Tal recuperación se manifestó en la reactivación del comercio y de una producción
artesanal enormemente diversificada, como lo muestra el Libro del Eparca, escrito
probablemente en el reinado de León VI, y lo confirmaba el simple aumento de los
efectivos de población de las ciudades. Éstas ya no respondían al modelo de ciudad
antigua sino al de ciudad medieval. Se habían convertido en centros de servicios
regionales insertos en un territorio que las dominaba y con una morfología que incluía
espacios de cultivo, monasterios con sus huertos o palacios con sus jardines. Aun bajo su
nueva imagen, las ciudades bizantinas estaban orientadas hacia la actividad mercantil. En
cuanto a ésta, conocemos poco la referente al comercio interior del Imperio, aunque
consta la existencia de algunas ferias importantes, como las de Tesalónica y Éfeso. Más
informados estamos acerca del renacimiento del comercio exterior, visible ya desde
mediados del siglo IX en aquellas dos ciudades o en otras, como Querson y Trebisonda
o, un poco más tarde, Corinto y Melitene, y, siempre, por supuesto, en Constantinopla.
La capital fue, en efecto, el destino mayoritario de las cuatro grandes rutas comerciales
que vinculaban el Imperio con el exterior. La del norte, que venía desde el mar Báltico.
La del sur, por donde llegaban los productos de las tierras del océano Índico. La del este,
que empalmaba la lejana China con los puertos bizantinos del mar Negro. Y la del oeste,
que, por la vía marítima del Adriático o por la fluvio-terrestre del Danubio, hacía llegar
los productos de Italia traídos por los comerciantes de Amalfi y Venecia, que empezaron
a constituir pequeñas colonias en las ciudades bizantinas
La actitud imperial frente al comercio evitó el desarrollo de instituciones económicas más
flexibles y fue incapaz de responder a las iniciativas desarrolladas por los comerciantes
italianos y musulmanes.
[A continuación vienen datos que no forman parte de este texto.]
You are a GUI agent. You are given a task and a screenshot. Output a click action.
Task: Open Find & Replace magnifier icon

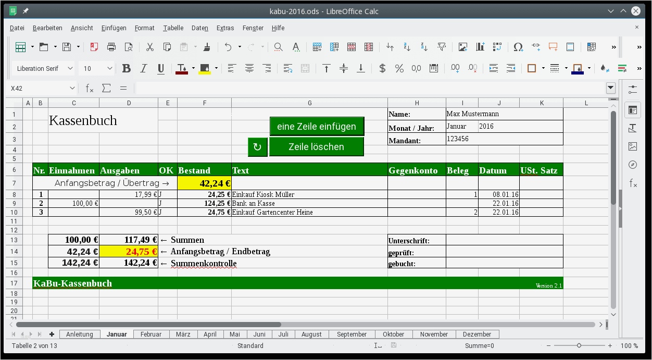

Sin embargo, durante siglos Bizancio logró mantener su posición
económica en el mundo medieval gracias a la emisión de una moneda de oro fuerte y a la
presencia de mercados dinámicos en su seno. Incluso después de la devaluación del siglo
XI se reestableció una moneda de oro estable y Bizancio mantuvo sus tradicionales
industrias de artículos de lujo, generando una gran riqueza que causaría una profunda
impresión a los caballeros occidentales cruzados. En Constantinopla se han excavado
muy pocas monedas extranjeras acuñadas antes de 1204, lo que refleja el elevado
prestigio y suficiencia del sólido de oro bizantino, símbolo de una economía imperial
antes que comercial.
MONEDAS BIZANTINAS
Historia Universal Salvat Tomo 10

La moneda bizantina hace referencia al sistema monetario utilizado en el Imperio


Bizantino o Imperio Romano de Oriente después de la caída del Imperio Romano de
Occidente.
El universo económico del siglo IX se apoyaba en dos monedas fuertes: el
sólido o besante, bizantino, y el diNar árabe, ambas de oro.
En el siglo X, las llamadas «folles anónimas» presentaban el busto de Jesús en el anverso
y la inscripción «XRISTUS / Basil / Basilea», lo que se puede traducir en «Dios, Emperador
de Emperadores».
Las monedas bizantinas siguieron, y llevaron al extremo, la tendencia de reducir el uso de
metales valiosos en la acuñación para conseguir monedas más finas y con más superficie.
Las monedas de oro tardías eran como obleas que podían ser dobladas con la mano.
La acuñación bizantina gozó de mucho prestigio que duró hasta casi el final del imperio.
Muchos gobernantes europeos tendieron a seguir una versión simplificada de los patrones
bizantinos, con retratos de los gobernantes con busto frontal en el anverso.